• _Problem details_
For the entries below, return every line from the top through the line with "The height and" exactly as it stands, omitting pictures.
*** Begin section ***
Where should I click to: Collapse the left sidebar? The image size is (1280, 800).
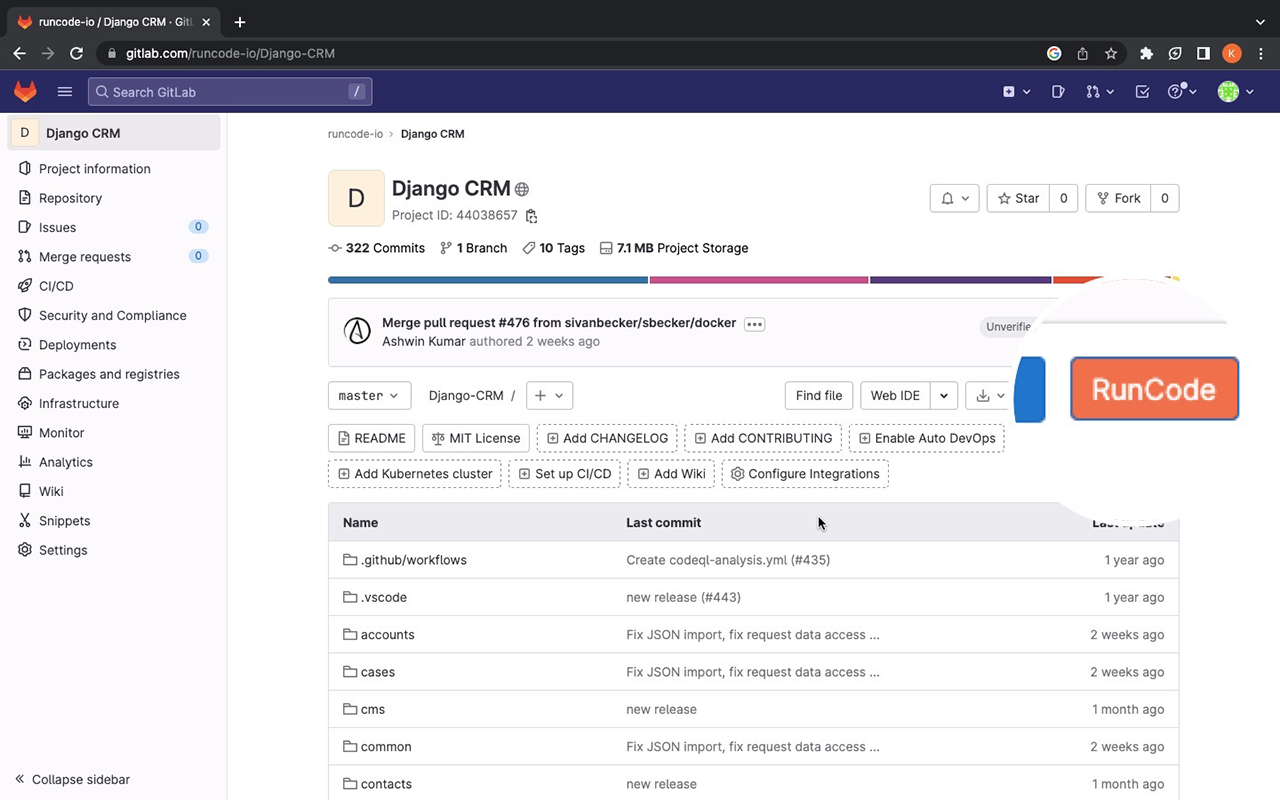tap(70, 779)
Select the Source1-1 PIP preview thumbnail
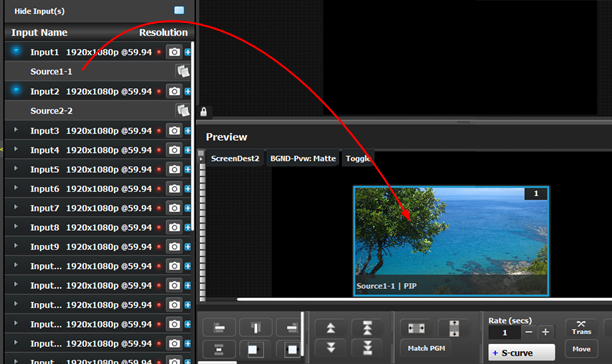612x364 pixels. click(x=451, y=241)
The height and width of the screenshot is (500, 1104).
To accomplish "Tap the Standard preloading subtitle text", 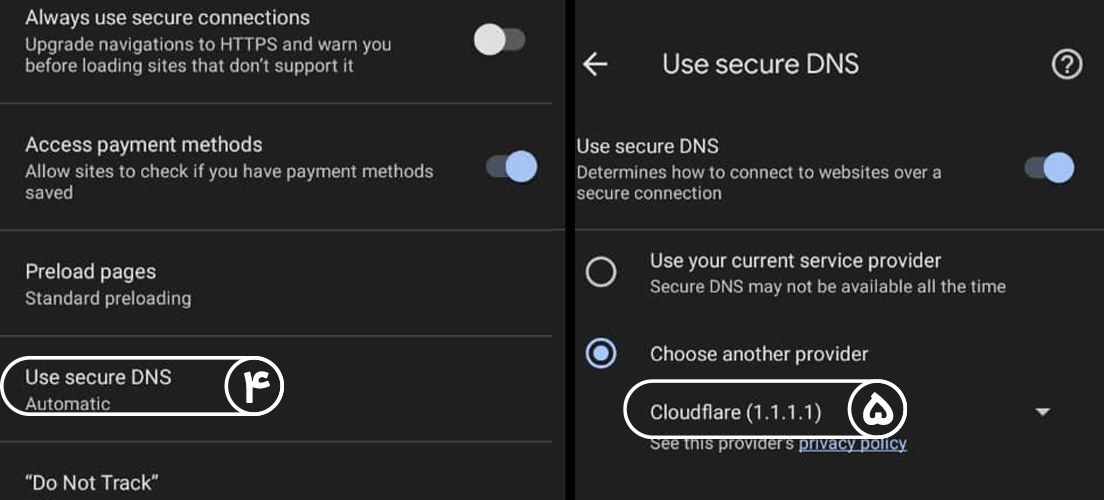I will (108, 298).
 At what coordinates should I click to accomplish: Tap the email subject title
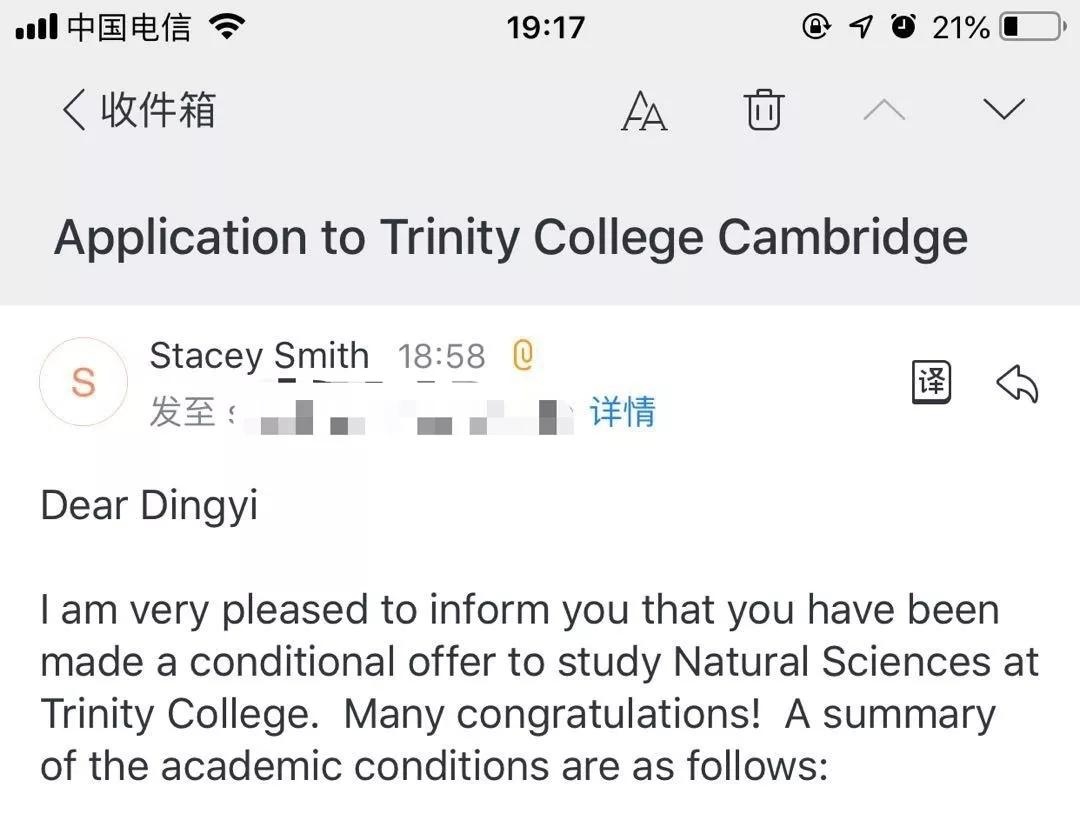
*** End section ***
• _Task answer_
Where should I click to: Collapse the left sidebar? The image size is (1280, 800).
tap(70, 779)
Select the Source1-1 PIP preview thumbnail
612x364 pixels. click(x=451, y=241)
The height and width of the screenshot is (500, 1104).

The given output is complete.